--- COMPLETE THE FOLLOWING ---
(1) Please repeat the forum thread on the TBH app word for word, everything from "# TBH/GB How" down to "Thanks in advance.".
(2) Render this sentence from the forum thread on the TBH app in Spanish: "I have already made a Nandroid backup."

--- PASSAGE TO READ ---
# TBH/GB How to?



## irish (Sep 1, 2011)

Can somebody point me in the right direction as to how to do this. Is there a tutorial as to how to install TBH files from their app? I am still new and learning all this so here is my situation and options that I know of. I am on 1.9.9 MIUI build and I have TBH's app. I have never went to GB side before. I bought the app and have no clue as to how to use it. I am wanting to go from MIUI 1.9.9 to MIUI 1.9.16.1. I DL the "Full GB (2.3.3) 4.5.602 All in one updater" from the app but it is in a zip file. Do I SBF this .zip or flash with CMW recovery using ROM Manager. I have already made a Nandroid backup. -OR- would it just be easier to DL .602 SBF file and use RSD Lite. Any help on this issue would be great. Thanks in advance.


----------



## mpgwrx (Aug 14, 2011)

http://rootzwiki.com/showthread.php?5635-How-To-Get-To-1.9.16-From-1.9.9

There is a thread telling you how to do it. MIUI has nothing to do with the TBH app. Although I'm sure there is a file that would get you to a GB kernel in TBH but that I don't know. Maybe check out TBH's website? I think its mydroidworld.com


----------



## mpgwrx (Aug 14, 2011)

Sorry I missed that you had the all one file ...I think you boot in CWR and "install zip from SD card". Choose the all in one file and let it install. I would still double check mydroidworld.com first.


----------



## irish (Sep 1, 2011)

mpgwrx said:


> http://rootzwiki.com/showthread.php?5635-How-To-Get-To-1.9.16-From-1.9.9
> 
> There is a thread telling you how to do it. MIUI has nothing to do with the TBH app. Although I'm sure there is a file that would get you to a GB kernel in TBH but that I don't know. Maybe check out TBH's website? I think its mydroidworld.com


Maybe I miss wrote my statement above I know how to SBF I know how to get to 1.9.16 From 1.9.9 with just the SBF file I was wondering how to get there using TBH app and the file "Full GB (2.3.3) 4.5.602 All in one updater" and is there a difference between the just plain .602 file vs "Full GB (2.3.3) 4.5.602 All in one updater. Sorry for any confusion this might cause. I am working on speaking the lingo lol.


----------



## bobAbooey (Jun 15, 2011)

Do you have the newest radio? 13?


----------



## irish (Sep 1, 2011)

"bobAbooey said:


> Do you have the newest radio? 13?


Not at the moment but can get it why do you ask?


----------



## bobAbooey (Jun 15, 2011)

--- DATASET EXCERPTS ---
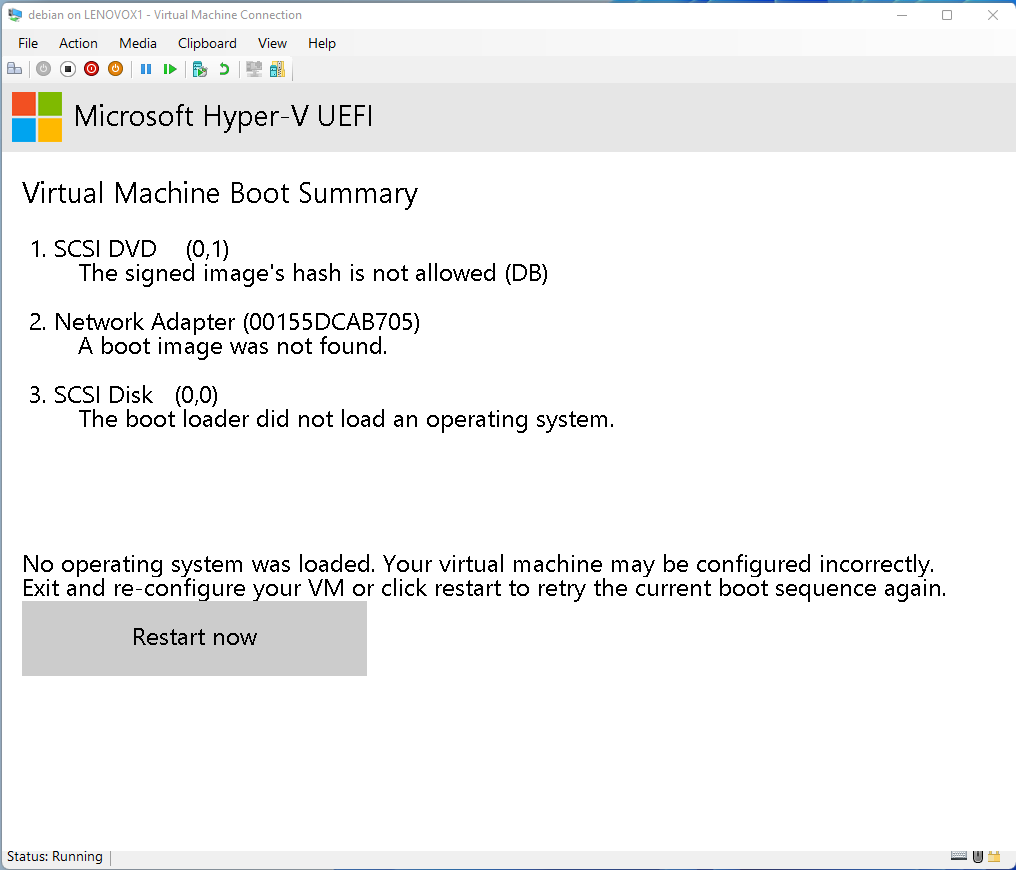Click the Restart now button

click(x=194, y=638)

...

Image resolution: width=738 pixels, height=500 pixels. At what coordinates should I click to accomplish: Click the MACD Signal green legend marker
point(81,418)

--- FULL ANSWERS ---
(1)
# TBH/GB How to?



## irish (Sep 1, 2011)

Can somebody point me in the right direction as to how to do this. Is there a tutorial as to how to install TBH files from their app? I am still new and learning all this so here is my situation and options that I know of. I am on 1.9.9 MIUI build and I have TBH's app. I have never went to GB side before. I bought the app and have no clue as to how to use it. I am wanting to go from MIUI 1.9.9 to MIUI 1.9.16.1. I DL the "Full GB (2.3.3) 4.5.602 All in one updater" from the app but it is in a zip file. Do I SBF this .zip or flash with CMW recovery using ROM Manager. I have already made a Nandroid backup. -OR- would it just be easier to DL .602 SBF file and use RSD Lite. Any help on this issue would be great. Thanks in advance.

(2) Ya hice una copia de seguridad de Nandroid.